Jude Ellison Sady Doyle
When I was in my early twenties, and not any kind of writer, I was trying to impress a guy who loved Saul Bellow’s novel Herzog. He loved the eponymous protagonist’s voice, his enraged missives to the culture, the way the book was “all about discourse.” Well: I went out, and I bought Herzog. And somewhere in the middle of Herzog, I realized that it was not just “all about discourse.” It was also “all about hating women.” The ex-wife was vicious and castrating, the girlfriend was sexually available yet pathetic, even random women on the street had “bitch eyes.” It was around the point in the book when Herzog reflects, “Will never understand what women want. What do they want? They eat green salad and drink human blood,” that I realized that I didn’t want to finish it.

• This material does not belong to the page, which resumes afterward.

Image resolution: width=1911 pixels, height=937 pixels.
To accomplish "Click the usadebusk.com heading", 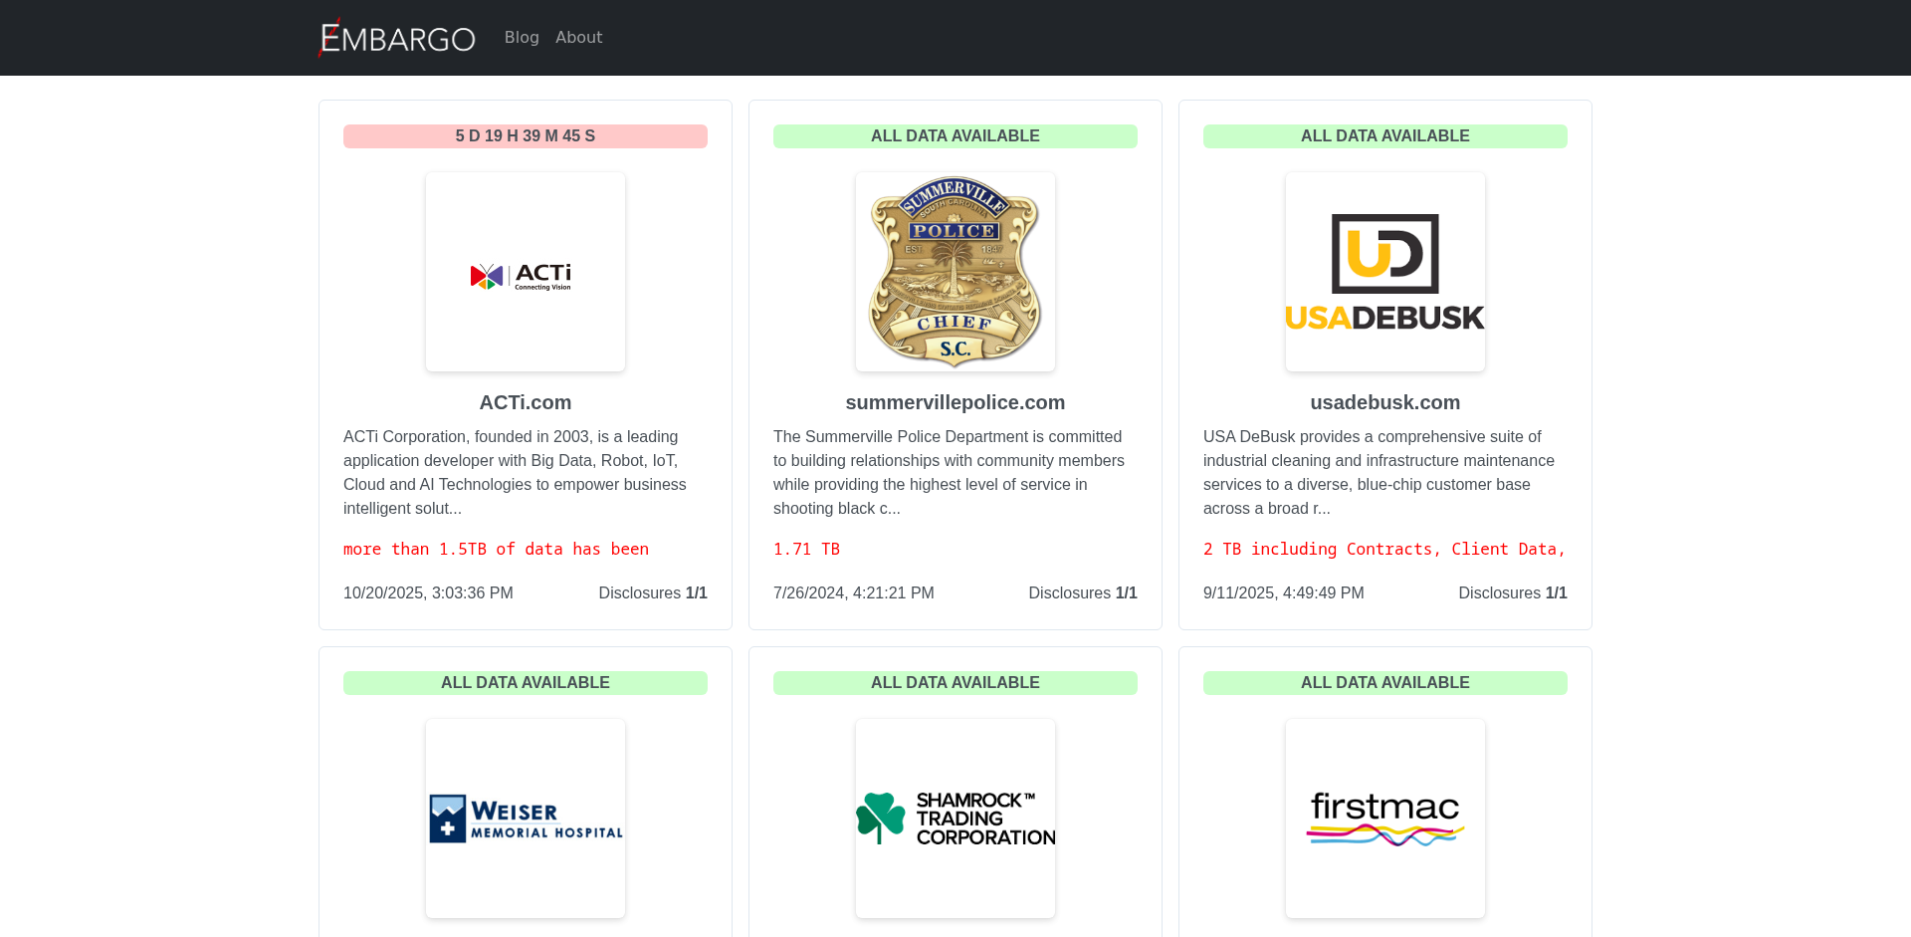I will (1384, 402).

Which put me in a tight spot. If the man I was interested in asked me about the book, I would have to say that I quit reading it; if he asked me why I quit, I would have to give him a reason. So, the next time it rained, I opened a window and put Herzog out on my windowsill, and I left it there until it was ruined, so that I would have an excuse. I believed it was smarter and more appropriate to destroy a book and lie about it than to admit that the book’s sexism had turned me off.
There are a lot of Herzog moments in No Regrets: Three Discussions, the new “small book” published by the magazine n+1. The book is built around three conversations among three different groups of female writers about reading: what they read when they were younger, what they didn’t read, why it mattered or didn’t. Stories about reading supposedly “great” dudelit only to feel hurt or repulsed come up repeatedly: No Regrets editor Dayna Tortorici says that she consciously read the “boy canon” as a teenager in order to overcome her twin afflictions of being from Los Angeles and being a woman, and will “never forget reading Bukowski’s Post Office and feeling so horrible, the way that the narrator describes the thickness of ugly women’s legs.” Elsewhere, the conversation turns to Henry Miller (Elif Batuman: “he compared women to soup” ), Portnoy’s Complaint (Emily Witt: “I cannot read another passage about masturbation. I can’t.”) and On the Road (Sara Marcus: “I remember putting [it] down the first time a woman was mentioned”).
It’s intensely validating to get outside confirmation that seeming “intellectual” and demonstrating basic self-respect can come into direct conflict for female readers: If you admit to disliking a “great” book simply because it seems to actively hate your entire gender, you’re perceived as petty, “personal,” an identity-politics philistine who values gender-based axe-grinding above aesthetic or intellectual concerns. If No Regrets makes it all right for even one young woman to admit that Kerouac gives her a headache, it’s doing the Lord’s work.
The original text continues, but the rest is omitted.